Relative paths are never canonicalized against the process's CWD, which
would otherwise silently bind them to whatever file happened to exist
under the tool's working directory. The regression test
relative_coverage_paths_are_not_resolved_against_cwd in src/merge.rs
pins this.
The --missing policy
Some functions have complexity data but no coverage data — the coverage
tool didn't instrument them, or they were excluded via #[cfg(test)], or
the coverage run was scoped to a subset of the workspace. Three policies:
- pessimistic (default): treat as 0% covered. Surfaces unmapped code as a red flag. Correct for CI gates.
- optimistic: treat as 100% covered.
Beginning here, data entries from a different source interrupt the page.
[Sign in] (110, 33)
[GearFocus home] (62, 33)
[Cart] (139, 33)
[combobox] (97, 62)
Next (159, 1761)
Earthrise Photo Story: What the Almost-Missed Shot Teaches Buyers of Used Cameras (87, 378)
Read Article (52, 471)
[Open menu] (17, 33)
Useful during local development when you're iterating on a specific module.
- skip: drop the row entirely.
Integrating with CI
Absolute threshold gate
- run: cargo llvm-cov --lcov --output-path lcov.info
- run: cargo crap --lcov lcov.info --fail-above --threshold 30
Regression gate (recommended for teams)
Save a baseline on main, then fail on any PR that makes a score go up.
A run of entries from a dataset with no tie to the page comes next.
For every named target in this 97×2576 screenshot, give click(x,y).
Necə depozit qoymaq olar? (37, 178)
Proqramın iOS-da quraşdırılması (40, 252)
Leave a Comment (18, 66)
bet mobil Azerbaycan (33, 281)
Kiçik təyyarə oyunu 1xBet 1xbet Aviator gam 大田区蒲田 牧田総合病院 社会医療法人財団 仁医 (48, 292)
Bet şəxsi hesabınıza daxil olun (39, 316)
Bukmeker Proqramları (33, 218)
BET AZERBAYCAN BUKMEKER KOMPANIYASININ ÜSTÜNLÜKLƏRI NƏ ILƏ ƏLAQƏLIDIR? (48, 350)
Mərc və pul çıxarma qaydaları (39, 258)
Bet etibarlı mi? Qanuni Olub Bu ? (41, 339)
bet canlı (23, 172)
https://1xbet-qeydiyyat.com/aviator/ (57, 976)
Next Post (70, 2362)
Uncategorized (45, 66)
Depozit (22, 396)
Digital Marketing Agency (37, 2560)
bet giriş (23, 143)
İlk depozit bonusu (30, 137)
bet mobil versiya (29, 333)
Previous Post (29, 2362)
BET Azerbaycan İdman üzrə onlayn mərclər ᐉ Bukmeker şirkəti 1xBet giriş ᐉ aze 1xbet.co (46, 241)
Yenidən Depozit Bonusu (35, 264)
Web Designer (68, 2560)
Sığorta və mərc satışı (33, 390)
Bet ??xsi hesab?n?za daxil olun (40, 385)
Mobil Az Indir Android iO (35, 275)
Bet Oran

This works regardless of the absolute threshold and catches regressions as
they are introduced, not weeks later.
# On main branch — upload baseline as a CI artifact
- run: cargo llvm-cov --lcov --output-path lcov.info
- run: cargo crap --lcov lcov.info --format json --output baseline.json
- uses: actions/upload-artifact@v4
with:
name: crap-baseline
path: baseline.json
# On pull requests — download baseline and compare
# NOTE: actions/download-artifact@v4 extracts to a subfolder named after the
# artifact by default — pin `path:` so the file lands somewhere predictable.
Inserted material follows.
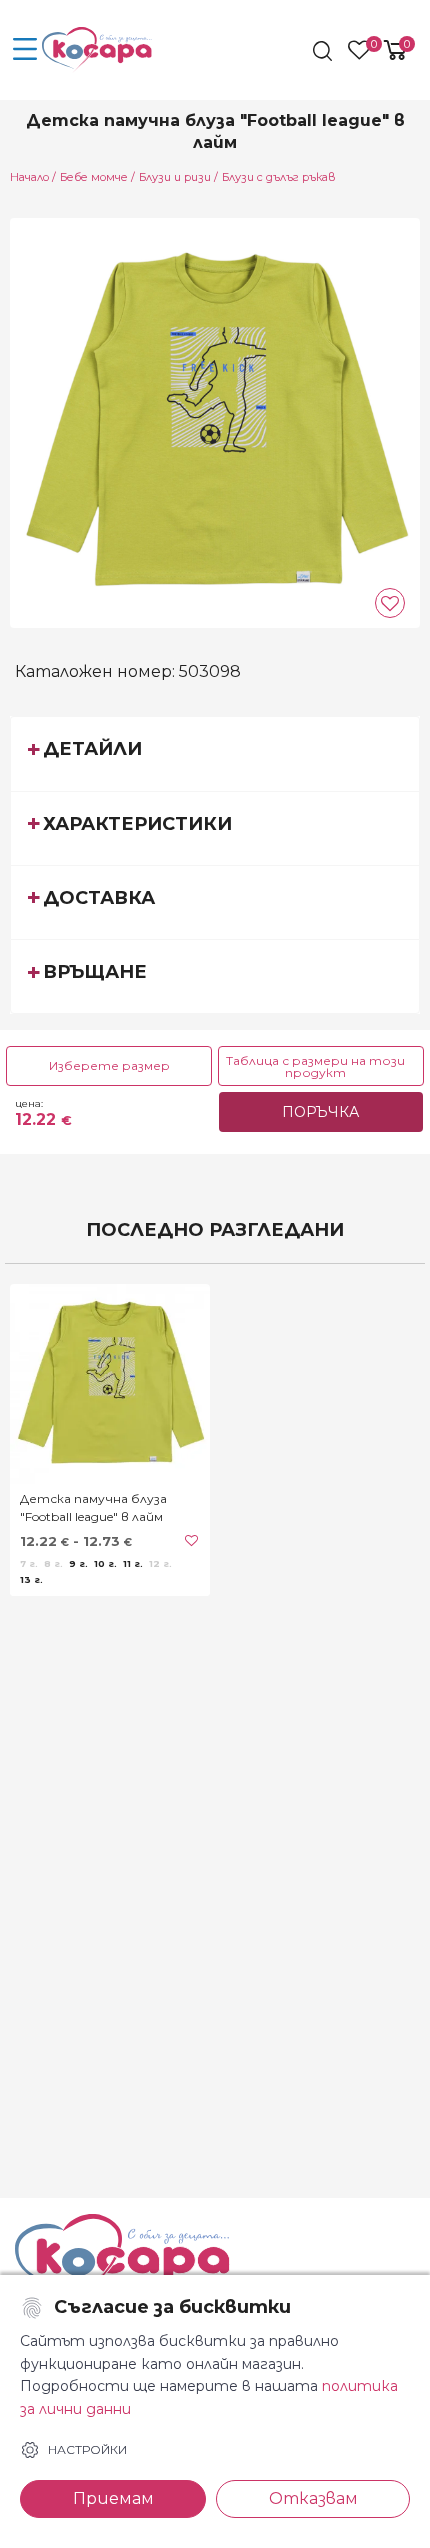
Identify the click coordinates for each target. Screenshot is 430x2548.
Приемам (113, 2498)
- uses: actions/download-artifact@v4
with:
name: crap-baseline
path: baseline
- run: cargo llvm-cov --lcov --output-path lcov.info
- run: cargo crap --lcov lcov.info --baseline baseline/baseline.json --fail-regression
GitHub Code Scanning (SARIF)
Upload --format sarif output to surface crappy functions in the
repository's Security → Code scanning tab. The job needs
security-events: write.
self_score:
permissions:
security-events: write
steps:
- run: cargo llvm-cov --lcov --output-path lcov.info
- run: cargo crap --lcov lcov.info --format sarif --output crap.sarif
- uses: github/codeql-action/upload-sarif@v3
with:
sarif_file: crap.sarif
category: cargo-crap
PR comment bot
--format pr-comment produces a sticky comment that surfaces regressions
and new functions in the primary table and tucks improvements / removed
functions / above-threshold hot-spots into collapsed <details> blocks.
A hidden marker (<!-- cargo-crap-report -->) lets the script update an
existing comment instead of posting duplicates. The job needs
pull-requests: write.
self_score:
permissions:
pull-requests: write
steps:
# ...generate lcov.info and download the baseline as above...
- name: Generate PR comment
if: github.event_name == 'pull_request'
run: |
cargo crap \
--lcov lcov.info \
--baseline baseline.json \
--format pr-comment \
--output crap-comment.md
- name: Post or update PR comment
if: github.event_name == 'pull_request'
uses: actions/github-script@v7
with:
script: |
const fs = require('fs');
const body = fs.readFileSync('crap-comment.md', 'utf8');
const marker = '<!-- cargo-crap-report -->';
const { data: comments } = await github.rest.issues.listComments({
owner: context.repo.owner,
repo: context.repo.repo,
issue_number: context.issue.number,
});
const existing = comments.find(c => c.body.startsWith(marker));
const args = {
owner: context.repo.owner,
repo: context.repo.repo,
body,
};
if (existing) {
await github.rest.issues.updateComment({ ...args, comment_id: existing.id });
} else {
await github.rest.issues.createComment({ ...args, issue_number: context.issue.number });
}
Prior art and references
- Savoia, A. & Evans, B. (2007). The CRAP Metric.
- Crap4j — the original Java implementation.
License
This project is licensed under the MIT License - see the LICENSE file for details.